# Pre-1900 bike



## Luchotocado (Jul 15, 2015)

Anybody have an idea of what bike this is? All seller says is it has wooden wheels and he thinks its from 1898.


----------



## bricycle (Jul 15, 2015)

I swear 50 to 75% of TOC bikes never come with identification.......
Good starter bike...long chain.


----------



## Luchotocado (Jul 15, 2015)

bricycle said:


> I swear 50 to 75% of TOC bikes never come with identification.......
> Good starter bike...long chain.




Any idea on value?


----------



## Iverider (Jul 15, 2015)

Hard to put a value on it without seeing better pictures.

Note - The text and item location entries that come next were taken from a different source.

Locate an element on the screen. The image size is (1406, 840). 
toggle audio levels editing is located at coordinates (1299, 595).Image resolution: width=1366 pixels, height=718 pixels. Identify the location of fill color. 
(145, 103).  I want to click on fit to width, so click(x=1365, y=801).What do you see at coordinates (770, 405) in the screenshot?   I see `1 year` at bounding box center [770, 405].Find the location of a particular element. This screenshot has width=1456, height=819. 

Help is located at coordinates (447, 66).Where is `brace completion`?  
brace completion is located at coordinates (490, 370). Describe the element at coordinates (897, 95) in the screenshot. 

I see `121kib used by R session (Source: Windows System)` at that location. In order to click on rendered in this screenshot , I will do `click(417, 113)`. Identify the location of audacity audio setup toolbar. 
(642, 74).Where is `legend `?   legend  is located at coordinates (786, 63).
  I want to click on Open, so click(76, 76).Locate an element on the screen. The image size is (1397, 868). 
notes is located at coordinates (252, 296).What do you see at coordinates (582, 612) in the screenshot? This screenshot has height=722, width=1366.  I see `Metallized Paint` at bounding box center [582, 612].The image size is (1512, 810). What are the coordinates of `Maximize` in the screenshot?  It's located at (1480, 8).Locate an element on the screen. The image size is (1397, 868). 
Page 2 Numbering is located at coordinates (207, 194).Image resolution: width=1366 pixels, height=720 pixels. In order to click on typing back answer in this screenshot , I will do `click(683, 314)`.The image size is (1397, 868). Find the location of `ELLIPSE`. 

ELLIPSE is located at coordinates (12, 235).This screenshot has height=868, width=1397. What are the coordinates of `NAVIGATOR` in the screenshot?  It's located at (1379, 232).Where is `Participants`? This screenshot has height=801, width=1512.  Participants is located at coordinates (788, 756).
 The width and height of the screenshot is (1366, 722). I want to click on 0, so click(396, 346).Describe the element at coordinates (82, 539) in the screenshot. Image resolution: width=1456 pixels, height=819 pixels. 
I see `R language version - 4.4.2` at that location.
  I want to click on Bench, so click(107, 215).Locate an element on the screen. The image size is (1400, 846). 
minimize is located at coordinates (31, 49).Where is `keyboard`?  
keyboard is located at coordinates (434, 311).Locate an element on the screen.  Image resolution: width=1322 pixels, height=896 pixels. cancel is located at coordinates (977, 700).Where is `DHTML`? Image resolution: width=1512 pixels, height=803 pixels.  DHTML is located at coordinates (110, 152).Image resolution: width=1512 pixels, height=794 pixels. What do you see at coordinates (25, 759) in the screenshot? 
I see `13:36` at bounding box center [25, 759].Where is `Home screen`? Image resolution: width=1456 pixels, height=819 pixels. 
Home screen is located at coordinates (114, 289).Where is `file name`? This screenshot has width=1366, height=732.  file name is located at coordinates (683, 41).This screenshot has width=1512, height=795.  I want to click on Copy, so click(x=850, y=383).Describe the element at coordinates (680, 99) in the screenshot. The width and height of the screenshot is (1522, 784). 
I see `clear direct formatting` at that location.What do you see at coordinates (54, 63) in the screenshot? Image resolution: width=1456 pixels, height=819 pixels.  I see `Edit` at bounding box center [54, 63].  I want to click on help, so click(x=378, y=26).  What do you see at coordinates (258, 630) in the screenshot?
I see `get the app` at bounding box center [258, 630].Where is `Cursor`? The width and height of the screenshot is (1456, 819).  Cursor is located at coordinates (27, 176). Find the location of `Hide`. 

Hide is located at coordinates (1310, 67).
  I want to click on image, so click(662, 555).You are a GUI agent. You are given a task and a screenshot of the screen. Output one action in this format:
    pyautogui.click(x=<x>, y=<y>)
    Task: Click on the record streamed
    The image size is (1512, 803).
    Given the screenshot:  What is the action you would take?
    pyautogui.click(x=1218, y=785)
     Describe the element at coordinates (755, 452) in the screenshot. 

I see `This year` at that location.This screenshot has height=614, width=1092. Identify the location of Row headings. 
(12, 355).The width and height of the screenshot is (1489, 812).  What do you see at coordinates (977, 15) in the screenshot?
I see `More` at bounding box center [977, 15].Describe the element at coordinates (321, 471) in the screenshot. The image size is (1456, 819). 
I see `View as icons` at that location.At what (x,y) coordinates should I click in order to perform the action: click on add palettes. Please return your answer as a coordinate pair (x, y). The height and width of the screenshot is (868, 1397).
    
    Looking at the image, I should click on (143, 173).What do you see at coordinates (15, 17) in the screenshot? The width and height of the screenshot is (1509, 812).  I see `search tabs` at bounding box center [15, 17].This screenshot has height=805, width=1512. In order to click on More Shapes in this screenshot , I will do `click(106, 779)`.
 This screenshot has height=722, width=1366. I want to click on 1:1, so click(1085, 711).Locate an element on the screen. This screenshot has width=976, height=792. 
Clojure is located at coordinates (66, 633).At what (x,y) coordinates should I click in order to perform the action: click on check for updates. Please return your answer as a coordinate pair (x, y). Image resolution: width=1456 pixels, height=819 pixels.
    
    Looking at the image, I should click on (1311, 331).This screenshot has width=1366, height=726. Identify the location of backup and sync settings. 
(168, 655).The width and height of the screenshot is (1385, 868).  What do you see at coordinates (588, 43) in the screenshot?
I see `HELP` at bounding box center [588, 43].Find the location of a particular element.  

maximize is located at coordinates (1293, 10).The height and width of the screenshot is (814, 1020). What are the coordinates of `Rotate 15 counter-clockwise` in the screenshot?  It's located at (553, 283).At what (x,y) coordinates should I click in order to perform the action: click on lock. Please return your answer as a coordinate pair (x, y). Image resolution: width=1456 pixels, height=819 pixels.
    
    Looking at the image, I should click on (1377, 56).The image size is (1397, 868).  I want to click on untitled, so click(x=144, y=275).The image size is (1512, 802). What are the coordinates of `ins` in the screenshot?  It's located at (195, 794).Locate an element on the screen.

Detail shots of the rear parts of the frame (where rear axle mounts in particular) any lugged areas on the frame, how the seat post is clamped and a close up of Chainring may better help discern what this is.


----------



## bricycle (Jul 15, 2015)

well part wise.... block chain $100-$130, pedals is good are $150+, true all wood wheels are $300 pr.
I used to pay $300-$600 for these.


----------



## Luchotocado (Jul 15, 2015)




----------



## bricycle (Jul 15, 2015)

love the "star wheel" style axle adjuster! looks about 1895-6 maybe the coveted "Christie saddle" if it wasn't hard, it might be worth $400+
Pedals not bad but are/may be missing the dust caps (impossible to find).


----------